The mechanism itself is quite general. What is described above is one use case, but intents are also used for other things: One such thing is launching services inside the application. This is usually formatted as an “explicit intent”, meaning that the fully qualified name of the service to start is provided, so it cannot be intercepted by any other applications.

Another way intents are used is for broadcasts, for instance when the time zone of the device changes. While the action to view a video described above would only launch the one specific application selected by the user, a broadcast will rather be passed to any application which subscribes to it.

This blog will focus on Android, but a similar mechanism called app extensions was introduced in iOS 8.

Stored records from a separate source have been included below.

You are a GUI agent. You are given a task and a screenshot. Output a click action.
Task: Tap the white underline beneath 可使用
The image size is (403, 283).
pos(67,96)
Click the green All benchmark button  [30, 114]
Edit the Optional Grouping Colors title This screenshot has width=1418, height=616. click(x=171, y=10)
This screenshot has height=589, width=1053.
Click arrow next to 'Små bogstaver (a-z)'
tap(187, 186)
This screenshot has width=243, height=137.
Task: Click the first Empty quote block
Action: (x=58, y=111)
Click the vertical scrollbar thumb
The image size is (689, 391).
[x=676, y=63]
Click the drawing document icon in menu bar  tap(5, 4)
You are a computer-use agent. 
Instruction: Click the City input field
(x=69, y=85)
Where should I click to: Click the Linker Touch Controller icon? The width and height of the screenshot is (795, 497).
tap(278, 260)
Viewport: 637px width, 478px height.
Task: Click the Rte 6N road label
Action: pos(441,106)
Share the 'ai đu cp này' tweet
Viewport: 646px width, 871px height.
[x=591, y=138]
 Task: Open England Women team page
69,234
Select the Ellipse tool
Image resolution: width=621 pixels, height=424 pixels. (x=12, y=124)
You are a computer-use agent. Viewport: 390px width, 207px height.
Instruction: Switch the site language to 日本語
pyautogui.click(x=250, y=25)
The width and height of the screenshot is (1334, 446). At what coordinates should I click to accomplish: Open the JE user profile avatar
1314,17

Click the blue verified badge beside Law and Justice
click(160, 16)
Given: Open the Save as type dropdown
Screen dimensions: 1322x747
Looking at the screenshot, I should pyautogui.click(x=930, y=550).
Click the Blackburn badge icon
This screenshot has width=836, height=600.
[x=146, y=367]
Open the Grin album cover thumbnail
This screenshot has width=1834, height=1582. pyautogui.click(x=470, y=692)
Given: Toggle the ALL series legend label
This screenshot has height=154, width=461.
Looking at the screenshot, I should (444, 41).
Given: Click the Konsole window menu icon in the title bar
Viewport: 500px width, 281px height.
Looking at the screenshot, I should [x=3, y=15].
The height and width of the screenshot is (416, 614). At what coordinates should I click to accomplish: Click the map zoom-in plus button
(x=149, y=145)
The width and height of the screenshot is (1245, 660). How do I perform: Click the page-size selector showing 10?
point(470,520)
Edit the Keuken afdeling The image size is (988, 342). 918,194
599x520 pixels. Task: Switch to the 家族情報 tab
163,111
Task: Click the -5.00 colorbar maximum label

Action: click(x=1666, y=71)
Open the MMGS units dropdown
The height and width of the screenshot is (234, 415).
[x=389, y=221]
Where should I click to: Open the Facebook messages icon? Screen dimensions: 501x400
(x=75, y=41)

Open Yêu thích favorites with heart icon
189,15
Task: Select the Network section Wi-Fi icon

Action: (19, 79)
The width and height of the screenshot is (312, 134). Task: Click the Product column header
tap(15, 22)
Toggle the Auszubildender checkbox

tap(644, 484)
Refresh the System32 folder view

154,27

In this first article about intents on Android, I will focus on the simplest use case: Creating an implicit intent from Qt to start an unspecified application on the target device. As an example, I have made a simple application which presents food recipes. Each recipe has an estimated time for completion. By clicking a button, you can set a timer using the preferred countdown application on the device. (For a more useful use case, one might imagine a button setting a timer for each of the steps in the recipe’s directions, but for this simple example we will only have a single timer per recipe.)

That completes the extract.